The paper states that for the British government is recruiting a slew of amateur historians to sort through over 1.5 million diary pages of World War I army officers; and these pages will be published online for the first time—100 years after the beginning of the conflict.
The diary entries chronicle the happenings of the war from its beginning in 1914 to its end in 1918 from the eyes of the Army officers; however, there are some deeply moving testimony that can be found through those pages.
“I have never spent and imagine that I can never spend a more ghastly and heart-tearing forty-eight hours than the last,” writes Captain James Patterson in an entry from the French trenches dated September 16, 1914.
“Swarms of Germans on the ridge, rather massed. Our guns open on them at 1,800 yards, and one can see a nasty sight through one’s glasses. Bunches of Germans blown to pieces.”
The aged pages of Patterson’s diary are only a few among over 2,000 files that were published online by Britain’s national Archives. This is a part of a project that will eventually see over 1.5 million documents that share similar experiences.
“A lot of people think that a unit war diary will only mention places and dates and activities, but there are lots and lots of different stories amongst these records,” said William Spencer, the archives’ principal military specialist.
“By digitizing them, we not only preserve them for future generations — we also make them available in a new way.”
The archives are urging volunteers to help catalogue the contents of the diaries as a part of a joint project called “Operation War Diary” (operationwardiary.org). This project is being held by London’s Imperial War Museum and Zooniverse, which is a citizen science project.

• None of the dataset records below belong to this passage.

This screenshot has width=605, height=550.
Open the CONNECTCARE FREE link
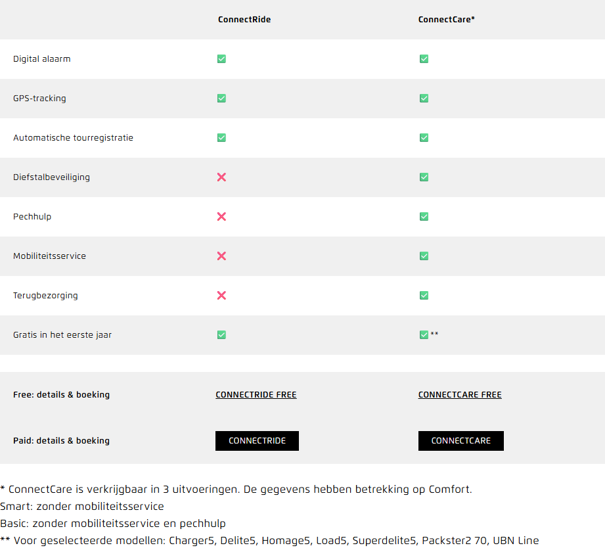pyautogui.click(x=460, y=395)
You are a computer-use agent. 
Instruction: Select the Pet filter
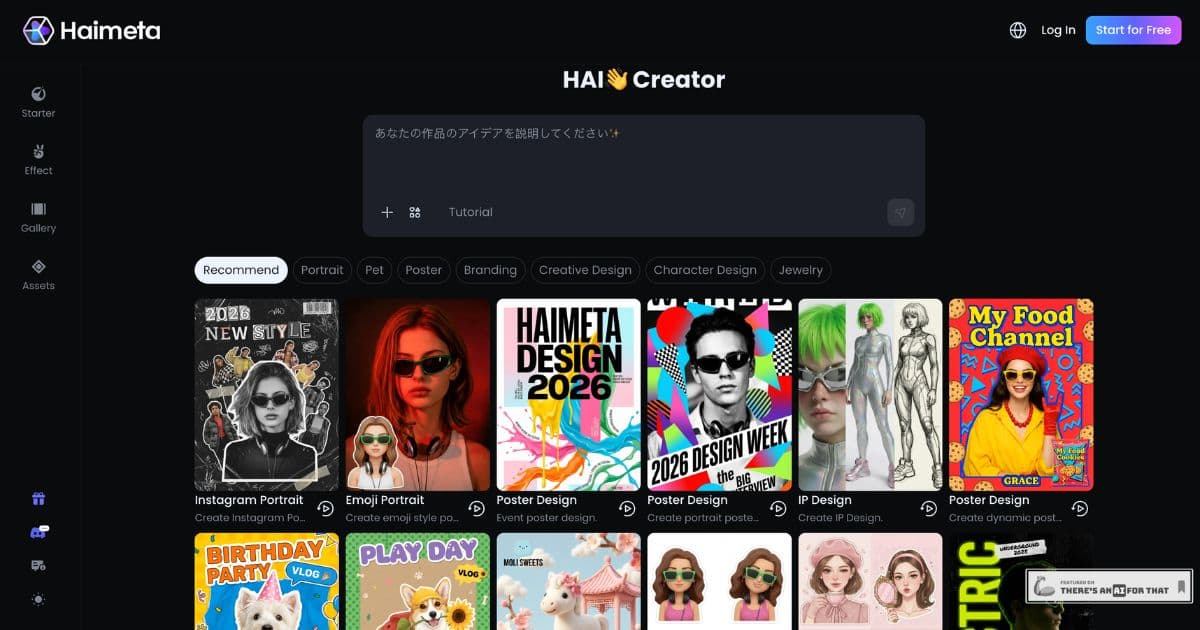[x=374, y=270]
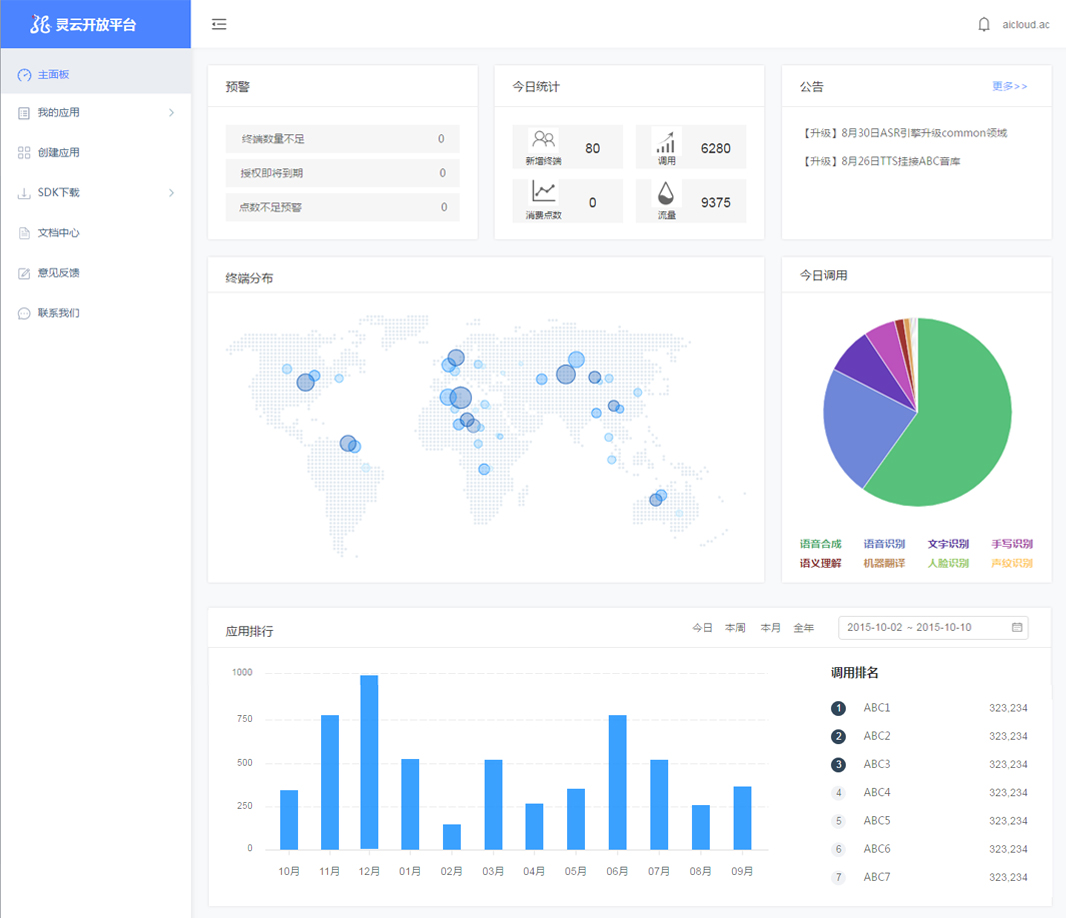Screen dimensions: 1066x918
Task: Go to 创建应用 in the sidebar
Action: click(x=58, y=153)
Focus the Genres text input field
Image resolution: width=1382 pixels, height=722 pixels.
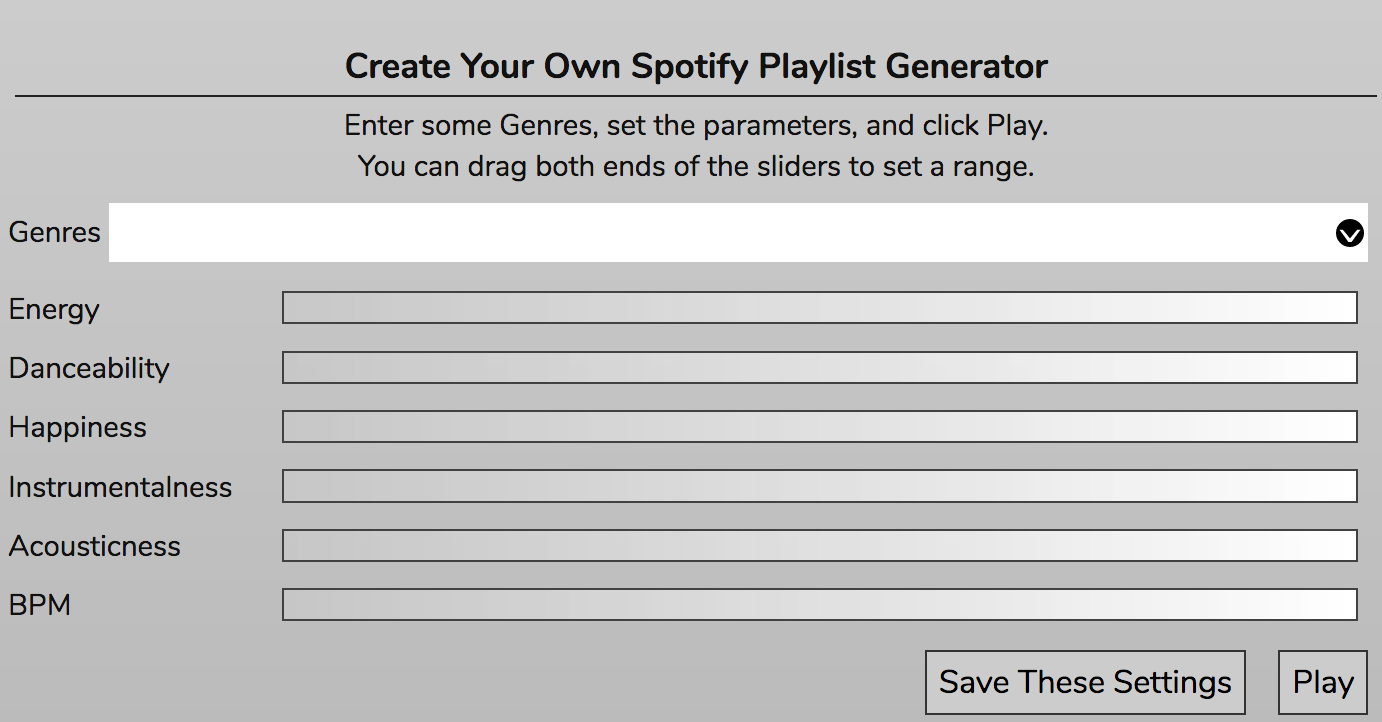[738, 233]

The members of the public are able to tag key details mentioned on the online pages, such as names, places, and dates. The aim of this is to make the diaries searchable to everyone from academics to family tree researchers.
Organizers of the project say the work the “citizen historians” are doing is crucial because the service records of many of the troops who were mentioned in the diaries were destroyed by various bombings during the Second World War.
One is likely to kill one’s own men.
Patterson kept a neatly typewritten diary. He recorded the movements of the 1st Battalion South Wales Borderers and it comes to an abrupt end on October 25th, 1914. Patterson was killed only three months into the war.
His diary recorded scenes that were “beyond description.”
“Poor fellows shot dead are laying in all directions,” he wrote.
“Everywhere the same hard, grim, pitiless sign of battle and war.”
He describes his terror of firing into the night. In one entry, he wrote: “One is very likely to kill one’s own men, and from the wounds I have seen since, I am sure some of them were hits like this.”
Patterson’s diaries also describes some of the lighter moments while in battle. Some of these instances include rugby matches and tugs-of-war.
“A somewhat scrappy game, ending in a draw,” reads his official account of one such rugby match.
In another entry which has yet to be published, describes the exploits of Reverend Tron, the chaplain to some battalions.
“The padre… repeatedly struck the German in the face until they broke apart.”
“Unslinging his glasses, the German thrust them into the hands of the astonished clergyman, and tended to his surrender.”
Luke Smith of the Imperial War Museum, said the work the volunteers were doing to sort through the diaries would help piece together the stories of the priest and thousands of others who served in the war.
“By working with citizen historians, we’re going to find all the references to Reverend Tron, and the half-a-million or so other named people in those diaries,” he said.
“We’re going to uncover the story of the Western Front at an unprecedented level of detail.”